PROBLEM DETAILS: Every word of the listing must be returned. Retype it exactly.

⁂

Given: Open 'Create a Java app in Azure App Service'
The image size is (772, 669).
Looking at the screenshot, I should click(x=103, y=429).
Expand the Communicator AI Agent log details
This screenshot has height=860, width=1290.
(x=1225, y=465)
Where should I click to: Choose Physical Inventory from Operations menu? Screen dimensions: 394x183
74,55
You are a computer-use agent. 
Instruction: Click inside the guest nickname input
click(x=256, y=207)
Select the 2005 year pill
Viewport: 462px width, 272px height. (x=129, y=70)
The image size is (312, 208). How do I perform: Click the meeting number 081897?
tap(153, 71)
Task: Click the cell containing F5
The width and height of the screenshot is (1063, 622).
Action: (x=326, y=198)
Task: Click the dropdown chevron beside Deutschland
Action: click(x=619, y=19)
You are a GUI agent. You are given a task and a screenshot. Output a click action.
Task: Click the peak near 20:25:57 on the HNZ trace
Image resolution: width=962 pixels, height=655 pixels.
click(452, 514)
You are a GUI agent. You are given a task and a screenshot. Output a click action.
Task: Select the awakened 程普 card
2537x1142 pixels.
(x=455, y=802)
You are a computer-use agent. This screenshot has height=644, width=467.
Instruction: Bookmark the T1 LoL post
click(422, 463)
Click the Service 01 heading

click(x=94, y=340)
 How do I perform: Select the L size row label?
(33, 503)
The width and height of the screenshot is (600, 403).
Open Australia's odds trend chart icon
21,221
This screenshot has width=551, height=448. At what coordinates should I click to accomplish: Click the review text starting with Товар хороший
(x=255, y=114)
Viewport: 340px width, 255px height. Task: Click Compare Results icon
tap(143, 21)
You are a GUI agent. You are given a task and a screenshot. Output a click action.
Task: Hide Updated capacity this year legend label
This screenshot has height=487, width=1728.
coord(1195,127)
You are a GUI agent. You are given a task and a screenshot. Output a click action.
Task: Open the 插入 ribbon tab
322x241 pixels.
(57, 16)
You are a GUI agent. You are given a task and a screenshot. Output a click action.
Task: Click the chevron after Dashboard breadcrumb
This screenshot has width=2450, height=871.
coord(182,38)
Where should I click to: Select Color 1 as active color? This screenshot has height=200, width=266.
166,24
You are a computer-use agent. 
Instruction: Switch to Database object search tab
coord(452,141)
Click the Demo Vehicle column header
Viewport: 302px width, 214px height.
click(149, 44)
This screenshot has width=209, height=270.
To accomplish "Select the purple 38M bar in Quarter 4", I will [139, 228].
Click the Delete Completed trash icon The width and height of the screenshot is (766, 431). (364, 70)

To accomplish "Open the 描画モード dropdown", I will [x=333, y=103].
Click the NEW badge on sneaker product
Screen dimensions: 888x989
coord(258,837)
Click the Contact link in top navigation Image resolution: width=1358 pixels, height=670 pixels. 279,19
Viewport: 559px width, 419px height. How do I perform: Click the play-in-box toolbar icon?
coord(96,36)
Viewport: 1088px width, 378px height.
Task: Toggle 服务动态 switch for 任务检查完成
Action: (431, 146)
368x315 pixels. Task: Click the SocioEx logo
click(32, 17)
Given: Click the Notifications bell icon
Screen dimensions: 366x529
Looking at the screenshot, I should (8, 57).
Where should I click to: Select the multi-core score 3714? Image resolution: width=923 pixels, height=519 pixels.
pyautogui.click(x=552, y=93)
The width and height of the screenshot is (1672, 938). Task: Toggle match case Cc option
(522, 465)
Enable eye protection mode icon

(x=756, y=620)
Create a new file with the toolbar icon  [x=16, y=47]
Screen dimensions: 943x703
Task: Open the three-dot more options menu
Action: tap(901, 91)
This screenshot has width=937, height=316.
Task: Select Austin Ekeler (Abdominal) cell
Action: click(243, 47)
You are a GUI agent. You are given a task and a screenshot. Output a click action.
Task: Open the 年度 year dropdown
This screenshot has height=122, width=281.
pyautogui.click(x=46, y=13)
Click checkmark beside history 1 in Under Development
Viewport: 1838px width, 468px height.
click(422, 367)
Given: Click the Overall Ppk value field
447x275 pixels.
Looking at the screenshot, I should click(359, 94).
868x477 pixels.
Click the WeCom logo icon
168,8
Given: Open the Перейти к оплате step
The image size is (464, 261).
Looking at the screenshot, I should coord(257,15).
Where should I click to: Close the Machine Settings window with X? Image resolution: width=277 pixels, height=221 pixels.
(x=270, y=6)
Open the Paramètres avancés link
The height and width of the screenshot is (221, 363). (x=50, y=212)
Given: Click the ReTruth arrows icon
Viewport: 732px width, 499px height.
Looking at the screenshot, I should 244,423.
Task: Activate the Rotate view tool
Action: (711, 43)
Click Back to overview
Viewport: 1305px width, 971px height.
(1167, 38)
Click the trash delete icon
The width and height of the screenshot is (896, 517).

⁂

TASK RESULT:
Given: Open 'Create a Java app in Azure App Service'
The image size is (772, 669).
Looking at the screenshot, I should click(x=103, y=429).
Expand the Communicator AI Agent log details
This screenshot has height=860, width=1290.
(x=1225, y=465)
Where should I click to: Choose Physical Inventory from Operations menu? Screen dimensions: 394x183
74,55
You are a computer-use agent. 
Instruction: Click inside the guest nickname input
click(x=256, y=207)
Select the 2005 year pill
Viewport: 462px width, 272px height. (x=129, y=70)
The image size is (312, 208). How do I perform: Click the meeting number 081897?
tap(153, 71)
Task: Click the cell containing F5
The width and height of the screenshot is (1063, 622).
Action: (x=326, y=198)
Task: Click the dropdown chevron beside Deutschland
Action: click(x=619, y=19)
You are a GUI agent. You are given a task and a screenshot. Output a click action.
Task: Click the peak near 20:25:57 on the HNZ trace
Image resolution: width=962 pixels, height=655 pixels.
click(452, 514)
You are a GUI agent. You are given a task and a screenshot. Output a click action.
Task: Select the awakened 程普 card
2537x1142 pixels.
(x=455, y=802)
You are a computer-use agent. This screenshot has height=644, width=467.
Instruction: Bookmark the T1 LoL post
click(422, 463)
Click the Service 01 heading

click(x=94, y=340)
 How do I perform: Select the L size row label?
(33, 503)
The width and height of the screenshot is (600, 403).
Open Australia's odds trend chart icon
21,221
This screenshot has width=551, height=448. At what coordinates should I click to accomplish: Click the review text starting with Товар хороший
(x=255, y=114)
Viewport: 340px width, 255px height. Task: Click Compare Results icon
tap(143, 21)
You are a GUI agent. You are given a task and a screenshot. Output a click action.
Task: Hide Updated capacity this year legend label
This screenshot has height=487, width=1728.
coord(1195,127)
You are a GUI agent. You are given a task and a screenshot. Output a click action.
Task: Open the 插入 ribbon tab
322x241 pixels.
(57, 16)
You are a GUI agent. You are given a task and a screenshot. Output a click action.
Task: Click the chevron after Dashboard breadcrumb
This screenshot has width=2450, height=871.
coord(182,38)
Where should I click to: Select Color 1 as active color? This screenshot has height=200, width=266.
166,24
You are a computer-use agent. 
Instruction: Switch to Database object search tab
coord(452,141)
Click the Demo Vehicle column header
Viewport: 302px width, 214px height.
click(149, 44)
This screenshot has width=209, height=270.
To accomplish "Select the purple 38M bar in Quarter 4", I will [139, 228].
Click the Delete Completed trash icon The width and height of the screenshot is (766, 431). (364, 70)

To accomplish "Open the 描画モード dropdown", I will [x=333, y=103].
Click the NEW badge on sneaker product
Screen dimensions: 888x989
coord(258,837)
Click the Contact link in top navigation Image resolution: width=1358 pixels, height=670 pixels. 279,19
Viewport: 559px width, 419px height. How do I perform: Click the play-in-box toolbar icon?
coord(96,36)
Viewport: 1088px width, 378px height.
Task: Toggle 服务动态 switch for 任务检查完成
Action: (431, 146)
368x315 pixels. Task: Click the SocioEx logo
click(32, 17)
Given: Click the Notifications bell icon
Screen dimensions: 366x529
Looking at the screenshot, I should (8, 57).
Where should I click to: Select the multi-core score 3714? Image resolution: width=923 pixels, height=519 pixels.
pyautogui.click(x=552, y=93)
The width and height of the screenshot is (1672, 938). Task: Toggle match case Cc option
(522, 465)
Enable eye protection mode icon

(x=756, y=620)
Create a new file with the toolbar icon  [x=16, y=47]
Screen dimensions: 943x703
Task: Open the three-dot more options menu
Action: tap(901, 91)
This screenshot has width=937, height=316.
Task: Select Austin Ekeler (Abdominal) cell
Action: click(243, 47)
You are a GUI agent. You are given a task and a screenshot. Output a click action.
Task: Open the 年度 year dropdown
This screenshot has height=122, width=281.
pyautogui.click(x=46, y=13)
Click checkmark beside history 1 in Under Development
Viewport: 1838px width, 468px height.
click(422, 367)
Given: Click the Overall Ppk value field
447x275 pixels.
Looking at the screenshot, I should click(359, 94).
868x477 pixels.
Click the WeCom logo icon
168,8
Given: Open the Перейти к оплате step
The image size is (464, 261).
Looking at the screenshot, I should coord(257,15).
Where should I click to: Close the Machine Settings window with X? Image resolution: width=277 pixels, height=221 pixels.
(x=270, y=6)
Open the Paramètres avancés link
The height and width of the screenshot is (221, 363). (x=50, y=212)
Given: Click the ReTruth arrows icon
Viewport: 732px width, 499px height.
Looking at the screenshot, I should 244,423.
Task: Activate the Rotate view tool
Action: (711, 43)
Click Back to overview
Viewport: 1305px width, 971px height.
(1167, 38)
Click the trash delete icon
The width and height of the screenshot is (896, 517).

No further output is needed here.